Despite the drawn-out process, environmental campaigners Greenpeace say Switzerland is moving too fast.

“There are a myriad of technical questions that have not been resolved,” Florian Kasser, in charge of nuclear issues for the environmental activist group, told AFP.

For starters, he said, it remains to be seen if the systems in place can “guarantee there will be no radioactive leakage in 100, 1,000 or 100,000 years.”

“We are putting the cart before the horse, because with numerous questions still unresolved, we are already looking for sites” to host the storage facilities, he said.

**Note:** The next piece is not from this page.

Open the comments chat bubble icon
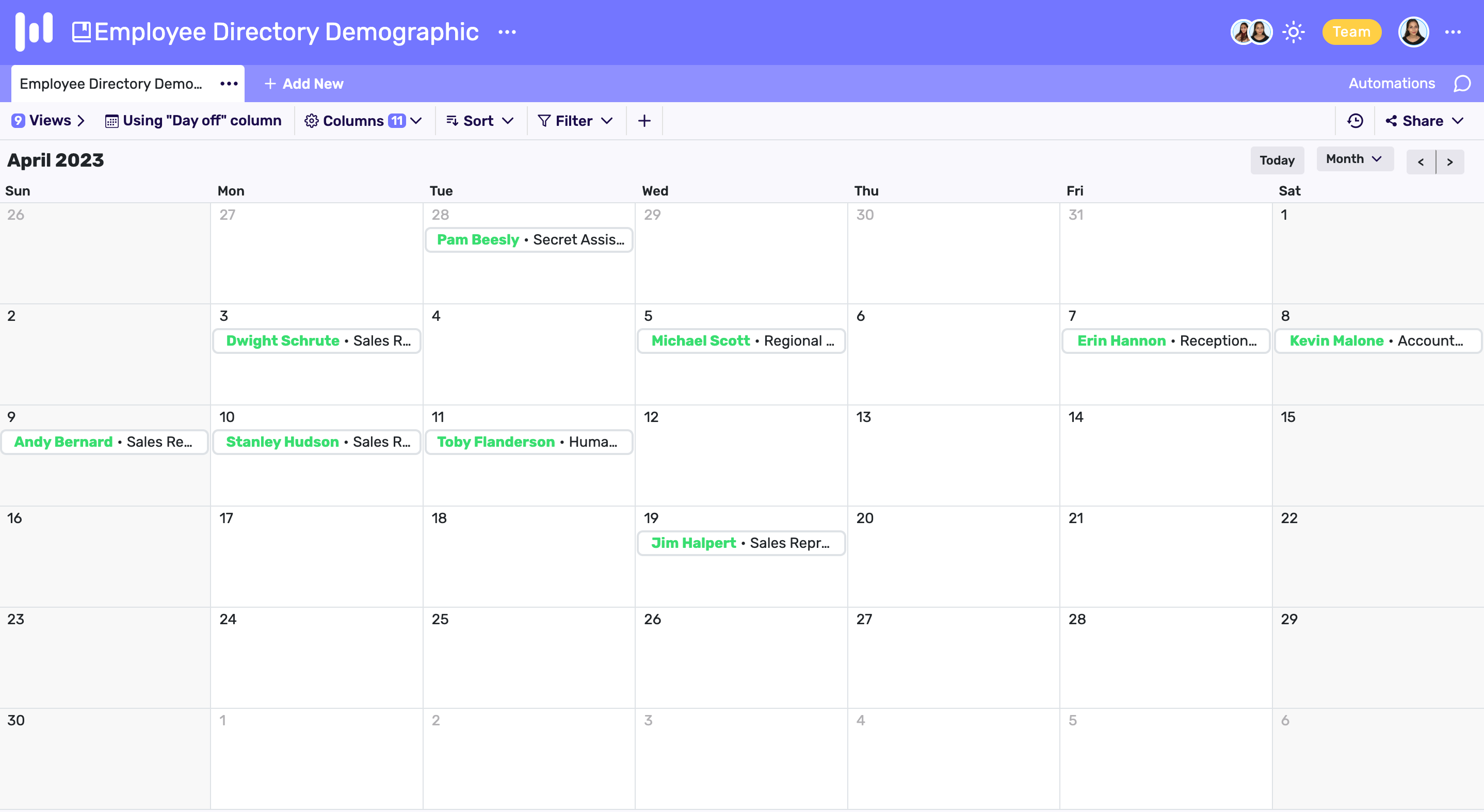(x=1461, y=84)
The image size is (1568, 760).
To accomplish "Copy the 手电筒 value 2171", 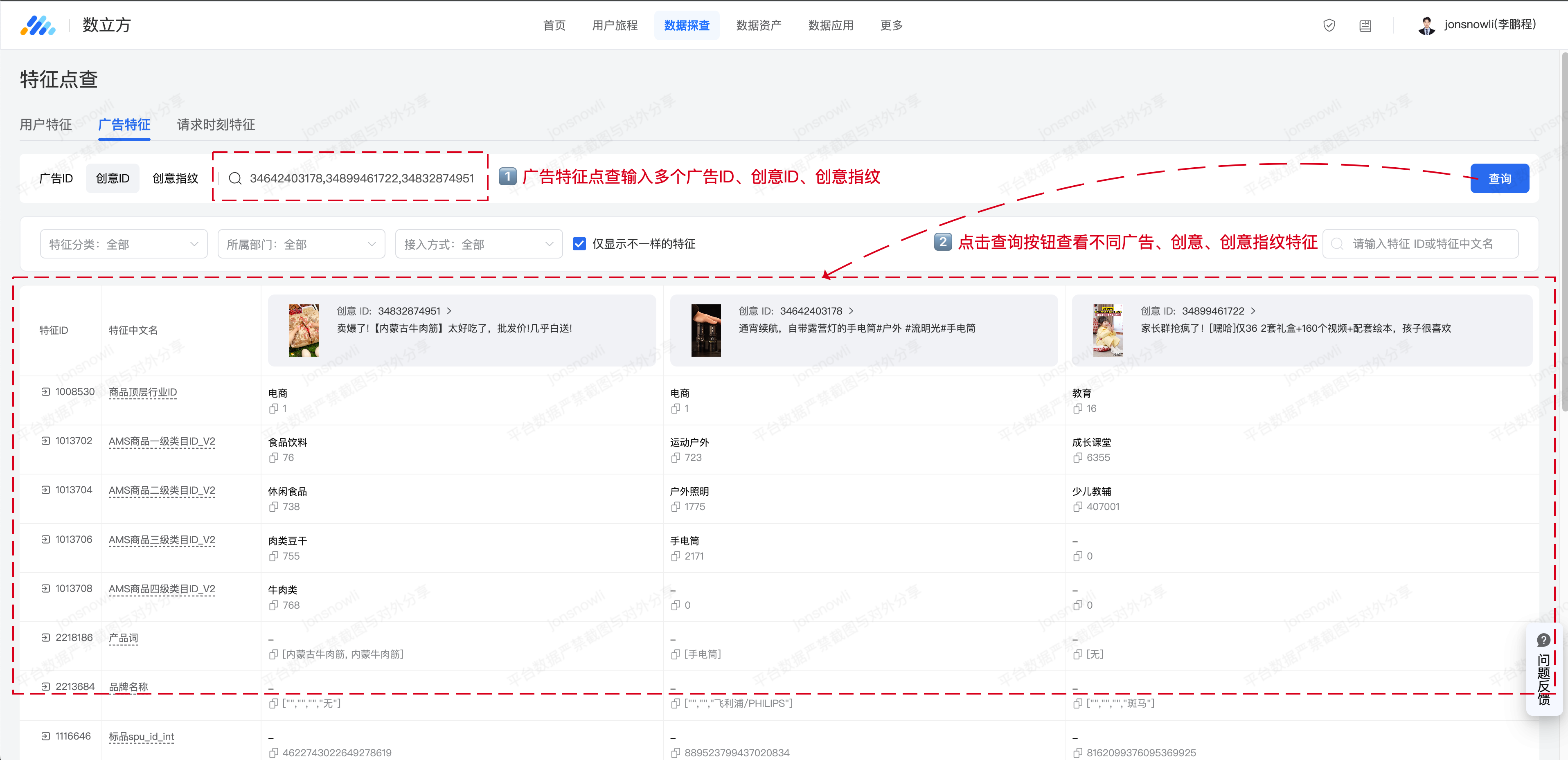I will pyautogui.click(x=676, y=556).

Kasser said Switzerland also needed to consider how it will signal where there sites are to ensure they are not forgotten, and that people many centuries from now remain aware of the dangers.

Swiss nuclear power plants have been pumping out radioactive waste for more than half a century.

Until now, it has been handled by the National Cooperative for the Disposal of Radioactive Waste, or NAGRA, founded in 1972 by the plant operators in conjunction with the state.

For now, the waste is being stored in an “intermediary depot” in Wurenlingen, some 15 kilometres from the German border.

– Horizon 2060 –

Switzerland hopes to join an elite club of countries closing in on deep geological storage.

So far, only Finland has built a site, in granite, and Sweden gave the green light in January to build its own site for burying spent nuclear fuel in granite. 

Next up is France, whose Cigeo project, led by the National Agency for Radioactive Waste Management (ANDRA), plans to store radioactive waste underground in clay.

“We are awaiting the declaration of public utility but in the meantime we will submit a request for a construction permit,” said ANDRA spokeswoman Emilie Grandidier during a visit to Mont Terri.

Following the 2011 nuclear accident at the Fukushima power station in Japan, Switzerland decided to phase out nuclear power gradually: its reactors can continue for as long as they remain safe.

A projected 83,000 cubic metres of radioactive waste, including some high activity waste, will have to be buried.

This volume corresponds to a 60-year operating life of the Beznau, Gosgen and Leibstadt nuclear power plants, and the 47 years that Muhleberg was in operation before closing in 2019.

Filling in the underground nuclear waste tombs should begin by 2060.

“It’s the project of the century: we have carried out the scientific research for 50 years, and we now have 50 years for the authorisation and the realisation of the project,” said Nagra spokesman Felix Glauser.

The monitoring period will span several decades before the site is sealed some time in the 22nd century.